# Help me have a happy tank!



## addyusaf (Sep 6, 2010)

Ok, here it goes...

I have a 29GAL tank and a lot of questions. Probably should have come here before getting to this point, but I'm not much for patience.

This is my setup: The filter is a bio-wheel type from a 50GAL tank that is currently in storage, so I think we have plenty of filtration/water flow. I have 4 live plants, and 3 artificial plants all of varying heights, and one small rock a little bigger than my fist. The bottom is 2-3 inches of small gravel. In this little "home" I have 6 tiger barbs, 3 gold barbs, and 2 ****** loaches. 

I love the look and behavior of all the little guys, and my LFS told me all should be well, however after searching around on the net I find that may not be the case. We just added the 3 gold barbs and 2 ****** loaches earlier today, and have been watching everything intently. So far things seem fine. The 6 tiger barbs have been in there alone for about 4 weeks, and have gotten their "pecking order" figured out, so they haven't bothered any of the other fish...yet. The 2 loaches hid for a good part of the day, but came out after the lights went off. The gold barbs haven't been quite as frisky as the tiger barbs, but they seem to be schooling amongst themselves ok, and they did all eat. So, now my questions...

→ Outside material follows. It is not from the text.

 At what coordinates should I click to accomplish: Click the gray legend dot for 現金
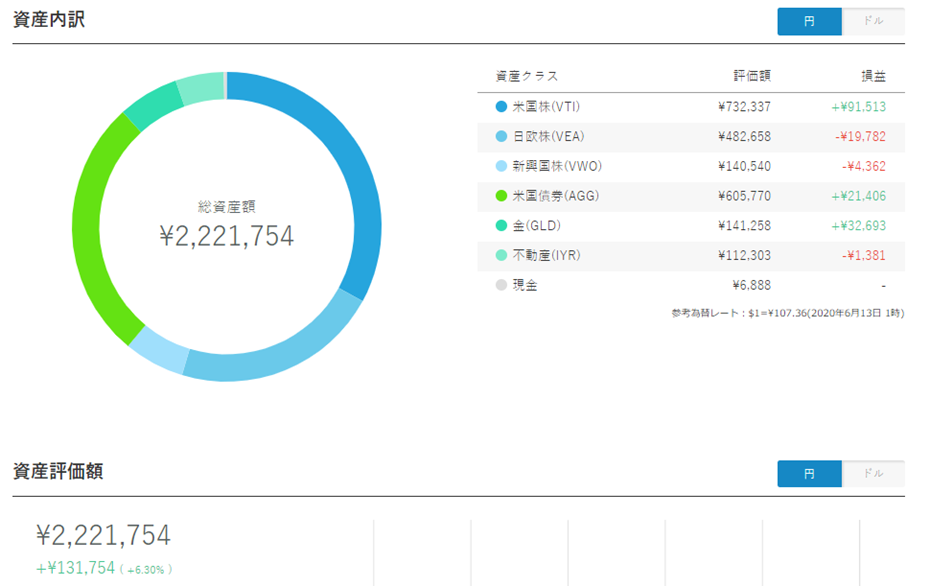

First, is my tank too full? I don't plan on adding anything else, however most people on the net recommend at least 3 ****** loaches for them to be happy.

Secondly, is the small gravel ok for the loaches? From what I've read sand would be better or at least rounded gravel, which mine is not. I knew they liked to burrow, but my bottom is the same as the tank at the store, so I didn't think much about it. The loaches seem to be content with hiding amongst the plants and haven't really discovered the hiding places under the rock yet.

Lastly, for now, will the gold barbs school with the tiger barbs? Guy at fish store said they would, but thus far they have not. Again only after researching on line did I discover that gold barbs are a more docile fish.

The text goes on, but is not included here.